> Passage given
[Tutor] who makes FOR loop quicker

John Doe z2911 at bk.ru
Thu Aug 6 15:28:47 CEST 2015


Well, I think, both of us understands that any reference isn't about any 
sort of a language. It's about REGISTER = [ALU, FPU, ...]

That's why reference inevitable.

While You're talking about Python - You're talking ONLY about 
interpreter for a BYTEcode
Alas, CPU don't speak BYTEcode but BITcode.

So, Python can't allocate memory for CPU only for interpreter, which 
will ask allocation through underlying-C-language.

Do I wrong?
CPU have compiler for Python?
As well as multithreading, for instance, in Python goes to a single 
interpreter, but in C - to multiple cores of CPU. So Python doesn't have 
REAL multithreading, but C - does.

And in my case by means of C-rules Python allocates FOR-loop's list as a 
reference. And that mistake wastes each iteration of FOR-loop in 
unnecessary RE-evaluation of initial-list IN LOGIC STATEMENT, which must 
be created only once. Any INITIATIONS make once. 'Cause it sucks 
CPU-memory-allocation-cycle.

Does this point make sense for You?

> Exercise A
Pull out every line of the records that contains the string "button", matching case exactly.
> Exercise B
Take the mailing-list post about Python FOR loops further, picking up right after its final sentence.

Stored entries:
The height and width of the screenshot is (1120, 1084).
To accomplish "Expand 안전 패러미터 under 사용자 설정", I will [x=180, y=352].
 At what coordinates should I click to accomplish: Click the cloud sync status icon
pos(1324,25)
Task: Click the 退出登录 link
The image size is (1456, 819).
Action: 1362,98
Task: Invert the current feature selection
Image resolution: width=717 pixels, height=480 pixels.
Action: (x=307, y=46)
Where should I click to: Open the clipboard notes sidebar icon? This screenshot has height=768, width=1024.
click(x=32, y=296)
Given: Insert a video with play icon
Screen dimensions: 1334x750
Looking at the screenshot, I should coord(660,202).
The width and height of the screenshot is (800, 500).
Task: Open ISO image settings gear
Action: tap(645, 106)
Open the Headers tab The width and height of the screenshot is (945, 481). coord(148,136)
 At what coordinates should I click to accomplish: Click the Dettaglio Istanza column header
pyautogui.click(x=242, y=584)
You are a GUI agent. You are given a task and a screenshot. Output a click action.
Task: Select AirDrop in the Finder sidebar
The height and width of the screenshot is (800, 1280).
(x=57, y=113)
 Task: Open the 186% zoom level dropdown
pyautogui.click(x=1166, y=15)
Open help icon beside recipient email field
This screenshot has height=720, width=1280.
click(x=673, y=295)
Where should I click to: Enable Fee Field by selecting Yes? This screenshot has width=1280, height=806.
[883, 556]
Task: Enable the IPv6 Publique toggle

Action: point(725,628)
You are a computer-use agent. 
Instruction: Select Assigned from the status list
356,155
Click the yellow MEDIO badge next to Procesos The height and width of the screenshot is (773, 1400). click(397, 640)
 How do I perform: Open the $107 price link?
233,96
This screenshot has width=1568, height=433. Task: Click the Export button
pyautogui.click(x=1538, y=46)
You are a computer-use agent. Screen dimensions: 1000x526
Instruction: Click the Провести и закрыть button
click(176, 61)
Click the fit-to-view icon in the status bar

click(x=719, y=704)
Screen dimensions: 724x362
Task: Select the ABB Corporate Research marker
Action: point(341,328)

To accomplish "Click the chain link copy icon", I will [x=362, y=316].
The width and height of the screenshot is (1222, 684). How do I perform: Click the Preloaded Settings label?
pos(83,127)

> Task output A
This screenshot has width=1568, height=433. Task: Click the Export button
Instruction: Click the Провести и закрыть button

> Task output B
Joel Goldstick 於 08/06/2015 03:57 PM 寫道:
> On Thu, Aug 6, 2015 at 4:34 AM, John Doe <z2911 at bk.ru> wrote:
>> Can You, please, elaborate this "..Passing in Python is different than in C
>> or other languages..."
>>
> I hesitate, because this question is usually the fuel of flaming wars.
> So in short:
>
> C can pass a value or a reference to a value (the address of the place
> in memory where the value is stored)
> Python passes an object -- everything in python is an object.  If the
> object is mutable, and the function mutates it, those results will be
> seen outside the function.  If the object is immutable, and the
> function tries to change its value, a new object is created with the
> new value.  Its name is the name given in the parameter list -- not
> the name that the function was called with.  When the function
> completes, that object is lost since the outer scoped named object
> wasn't changed.
>
>> 'Cause as far as I know - default major Python's implementation CPython is
>> written in C.
>
> What language is used for its implementation has nothing to do with
> its own specification.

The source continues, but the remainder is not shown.